[Start of section]

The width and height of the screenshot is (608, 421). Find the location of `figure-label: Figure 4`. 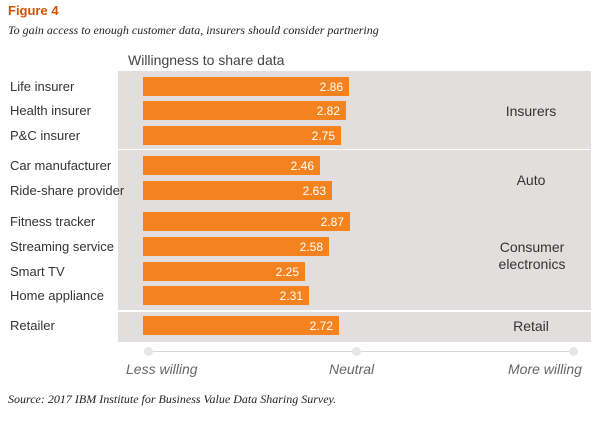

figure-label: Figure 4 is located at coordinates (34, 10).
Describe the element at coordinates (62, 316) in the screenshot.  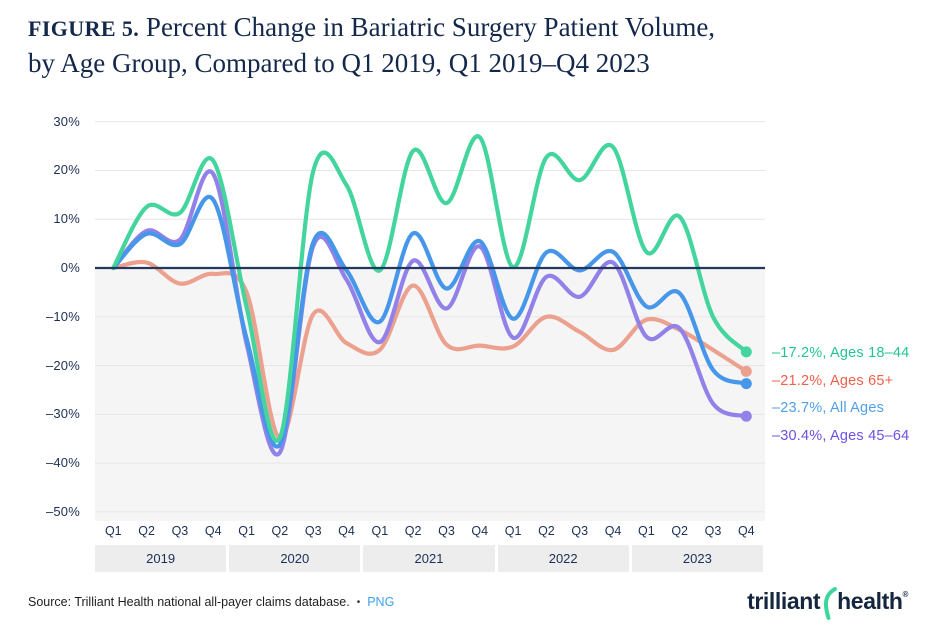
I see `y-tick-label: –10%` at that location.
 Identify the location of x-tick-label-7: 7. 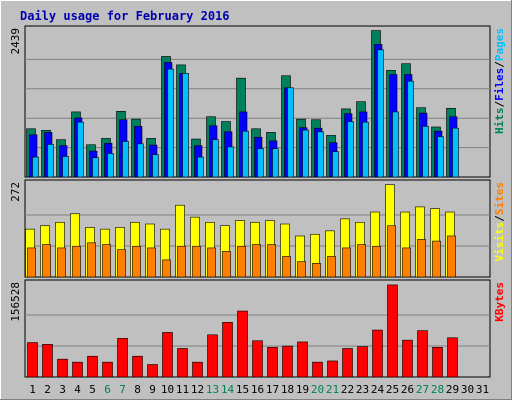
(122, 390).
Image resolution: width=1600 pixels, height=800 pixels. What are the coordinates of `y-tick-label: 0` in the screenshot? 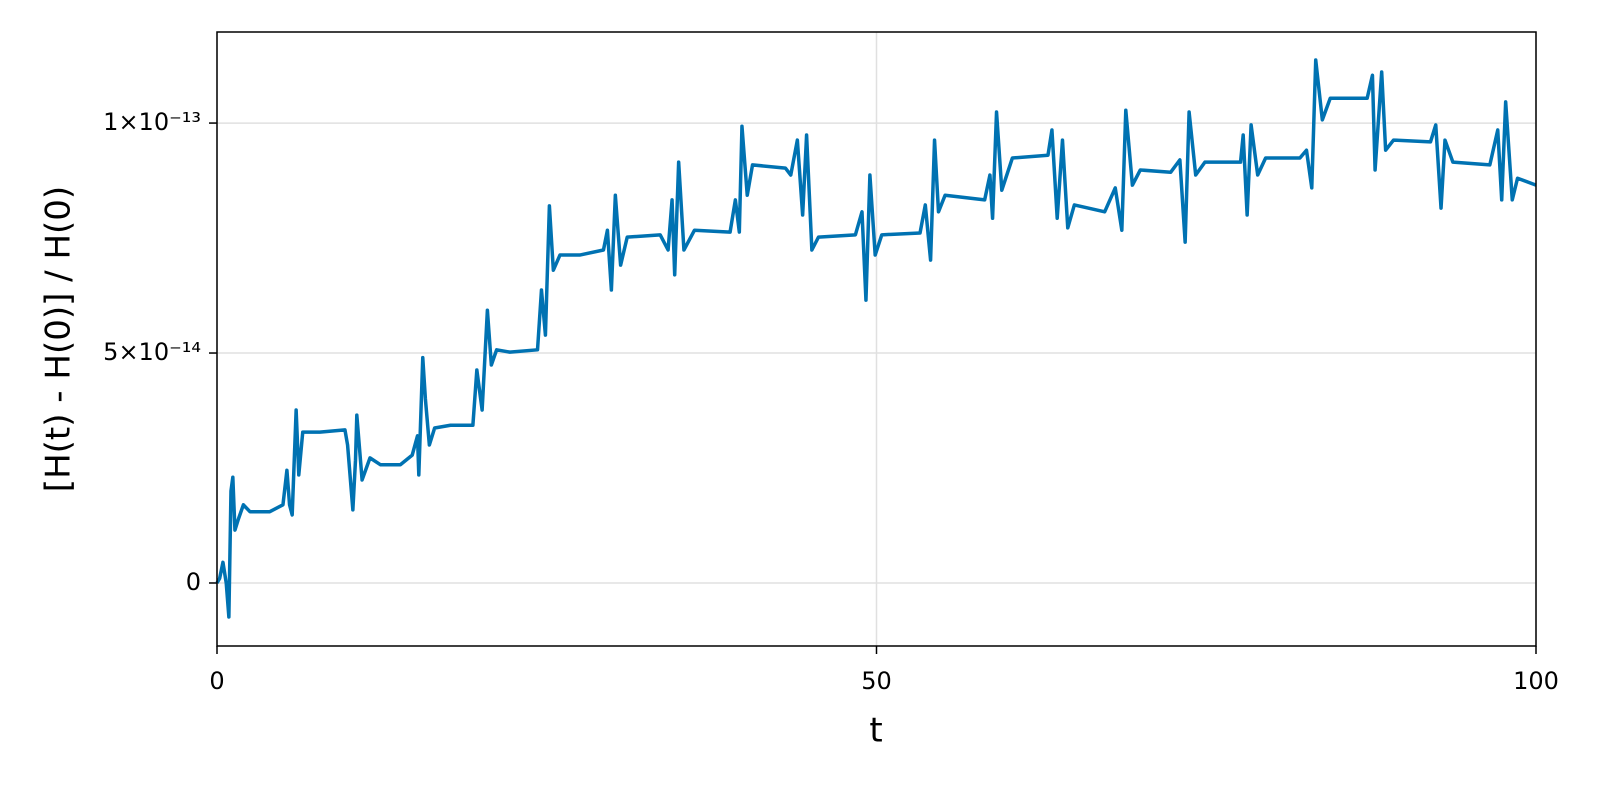 It's located at (194, 582).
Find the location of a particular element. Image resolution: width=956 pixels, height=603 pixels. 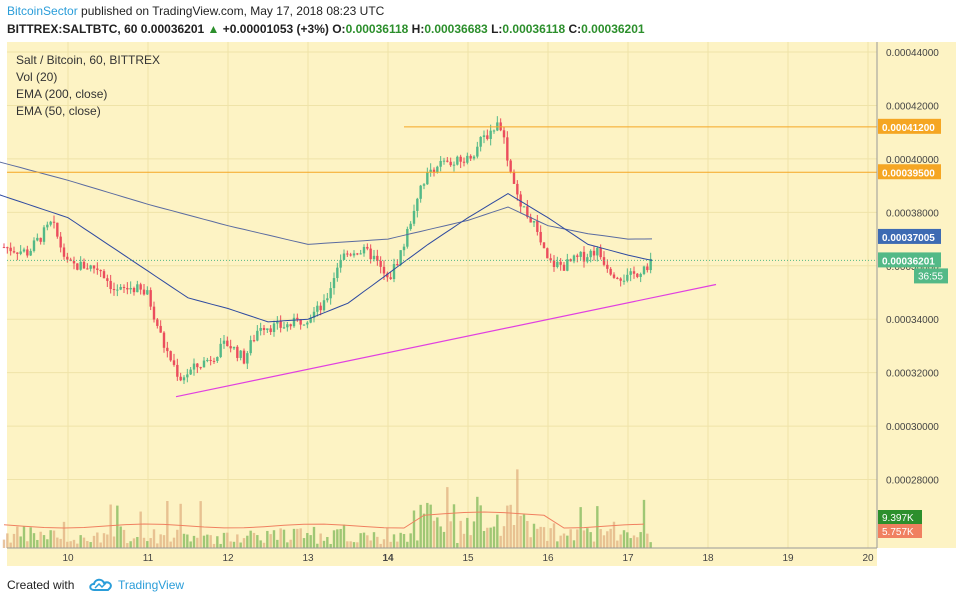

tradingview-link: TradingView is located at coordinates (152, 585).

[End of section]

> **Aim of the task**:
Rewrite the items from the line with "Describe the element" up to and including the line with "(122, 390).", substituting "image" for "screenshot" and keeping everything else the same. Give only those lines, and leave out the pictures.

> **Output**:
Describe the element at coordinates (62, 316) in the image.  
I see `y-tick-label: –10%` at that location.
 Identify the location of x-tick-label-7: 7. 
(122, 390).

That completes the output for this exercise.